By not giving it to me in exact form, I now have to spend time understanding your interpretation of certain things as well as re implement psuedo code like getOf(…) when all I should be doing is focusing on your performance issue.

I’ll take a look but I want to just give that feedback for future reference. Costing me extra time doesn’t help me help you :slight_smile:

@officiallor here’s beginning sample I’m looking at and will debug:

    public static void main(String...args) {
        int nMax = 20;
        int eInfr = 2;
        int timeStep = 15;
        int excEnrgPr = 0;
        INDArray in = Nd4j.zeros(nMax,1);
        INDArray out = Nd4j.zeros(nMax,1);
        INDArray sold = Nd4j.zeros(nMax,35040);
        INDArray saved = Nd4j.zeros(nMax,35040);
        INDArray retail = Nd4j.zeros(1,35040);
        int numberHere = 2;
        for(int i = 1; i < 35040; i+= 96) {
            retail.get(NDArrayIndex.all(), NDArrayIndex.interval(i - 1, i + 95)).assign(numberHere);

        retail = retail.transpose().mul(1 + numberHere / 100f);
        for(int i = 1; i < nMax; i++) {
            in.slice((i - 1), 0).assign(
                    saved.slice((i - 1)).mul(timeStep / 60f)
                            .muli(retail.mul(Math.pow(1 + eInfr,i - 1)))
                            .addi(sold.slice(i - 1).muli(timeStep / 60f)
                                            .muli(Math.pow(excEnrgPr * (1 + eInfr),i - 1))

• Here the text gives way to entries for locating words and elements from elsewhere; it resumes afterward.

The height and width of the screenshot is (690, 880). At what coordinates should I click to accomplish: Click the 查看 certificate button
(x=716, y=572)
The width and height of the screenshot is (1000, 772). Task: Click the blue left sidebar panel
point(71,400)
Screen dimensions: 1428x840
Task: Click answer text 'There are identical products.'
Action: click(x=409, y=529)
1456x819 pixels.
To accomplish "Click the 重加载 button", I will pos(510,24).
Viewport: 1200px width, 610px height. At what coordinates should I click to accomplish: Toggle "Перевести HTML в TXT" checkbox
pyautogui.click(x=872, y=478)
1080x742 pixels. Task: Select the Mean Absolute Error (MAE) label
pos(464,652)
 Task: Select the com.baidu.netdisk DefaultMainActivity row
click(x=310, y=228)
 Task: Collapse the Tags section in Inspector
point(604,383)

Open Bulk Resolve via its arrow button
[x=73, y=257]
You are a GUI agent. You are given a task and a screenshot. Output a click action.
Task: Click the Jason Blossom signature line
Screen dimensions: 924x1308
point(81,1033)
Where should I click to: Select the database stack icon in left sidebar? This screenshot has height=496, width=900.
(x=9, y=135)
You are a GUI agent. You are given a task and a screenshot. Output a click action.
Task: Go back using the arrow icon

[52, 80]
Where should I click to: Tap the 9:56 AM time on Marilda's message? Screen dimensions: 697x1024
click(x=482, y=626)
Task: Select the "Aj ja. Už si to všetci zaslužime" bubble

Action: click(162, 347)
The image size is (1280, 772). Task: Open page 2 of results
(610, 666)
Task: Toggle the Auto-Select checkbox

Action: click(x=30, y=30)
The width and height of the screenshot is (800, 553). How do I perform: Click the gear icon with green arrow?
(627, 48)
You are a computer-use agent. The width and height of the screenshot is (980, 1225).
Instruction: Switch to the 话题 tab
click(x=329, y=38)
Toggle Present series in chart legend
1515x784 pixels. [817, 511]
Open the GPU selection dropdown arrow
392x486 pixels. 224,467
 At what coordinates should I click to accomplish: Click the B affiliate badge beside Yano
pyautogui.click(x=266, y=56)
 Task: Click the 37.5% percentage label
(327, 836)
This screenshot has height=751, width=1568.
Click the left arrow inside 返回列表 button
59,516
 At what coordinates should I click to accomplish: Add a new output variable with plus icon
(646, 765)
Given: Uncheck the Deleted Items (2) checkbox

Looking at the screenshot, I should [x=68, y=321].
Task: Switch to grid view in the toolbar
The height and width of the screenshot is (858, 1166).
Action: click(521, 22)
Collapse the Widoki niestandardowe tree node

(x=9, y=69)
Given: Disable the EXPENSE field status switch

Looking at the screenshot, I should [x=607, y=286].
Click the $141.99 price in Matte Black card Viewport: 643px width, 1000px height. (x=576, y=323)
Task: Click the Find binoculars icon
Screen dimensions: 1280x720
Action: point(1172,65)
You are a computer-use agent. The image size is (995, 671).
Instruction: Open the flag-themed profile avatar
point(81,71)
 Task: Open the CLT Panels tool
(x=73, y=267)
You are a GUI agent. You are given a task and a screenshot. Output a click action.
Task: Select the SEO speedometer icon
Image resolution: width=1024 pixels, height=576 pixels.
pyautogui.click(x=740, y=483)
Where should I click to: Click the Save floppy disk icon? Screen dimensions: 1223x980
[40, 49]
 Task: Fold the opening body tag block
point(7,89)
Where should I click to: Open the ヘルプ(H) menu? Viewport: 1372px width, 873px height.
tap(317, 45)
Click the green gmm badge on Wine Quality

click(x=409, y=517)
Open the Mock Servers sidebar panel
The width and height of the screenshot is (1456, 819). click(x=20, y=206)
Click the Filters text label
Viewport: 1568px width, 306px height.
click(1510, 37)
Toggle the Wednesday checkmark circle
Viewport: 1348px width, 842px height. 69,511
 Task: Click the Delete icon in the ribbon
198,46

I’ll post this so you can follow along.

Ohh, sorry but I couldn’t help more cause it’s not so straight forward.
The getOf() accepts vararg Long. It creates NDArrayIndexes and calls get() with those indexes as parameter. It can be replaced with get(NDArrayIndex.point(y),NDArrayIndex.point(z)) here

@officiallor do you mind posting your helpers just in case?

Edit: Good news is I’m reproducing your memory issues. So this is a start to me looking at it in depth. Thanks for meeting me in the middle a bit.

Can I send them privately? I mean it’s a big file. Or I can send the specific ones that I’m using in this example in a PM.

I noticed that in for loops you are using < but it is <=. I didn’t make it clear I think in the last posts. The … in kotlin is inclusive.